In a bid to top up dwindling gas tax coffers, most states now charge electric vehicle owners a fee (POLITICO).

What’s going on: “The gasoline tax—long the backbone of transportation funding— has lost potency as vehicles become more efficient.”

  • Adjusting for inflation, gas-tax collections in the first quarter of 2023 declined by 11.5% when compared to the same period in 2021, according to the Pew Charitable Trusts

What it means: The continued popularity of EVs is leading lawmakers “to design alternative funding models” to pay for roads and bridges.

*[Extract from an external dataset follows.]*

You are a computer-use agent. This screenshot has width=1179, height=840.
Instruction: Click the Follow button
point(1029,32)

  • Though this has also entailed imposing more tolls and creating retail delivery fees, “[s]tates’ most common approach …  has been to levy more costs on EV owners.”
  • Thirty-nine states—including West Virgina and Mississippi, which have the fewest EVs—now assess a fee of some sort on hybrid and EV owners.

A “balancing act”: “States face a balancing act: The more quickly drivers go electric, the more quickly gas tax revenues decline; the more states lean on EVs to make up lost gas tax revenue, the more it weighs down EV demand.”

  • Meanwhile, “1 in 3 bridges needs repair, according to an American Road and Transportation Builders Association analysis of federal data, and about 7 percent are structurally deficient.”

Carrot, then stick: “The push-and-pull between climate and budget goals has left 13 states with policies that offer drivers extra money to buy an EV, before charging them extra for that purchase.”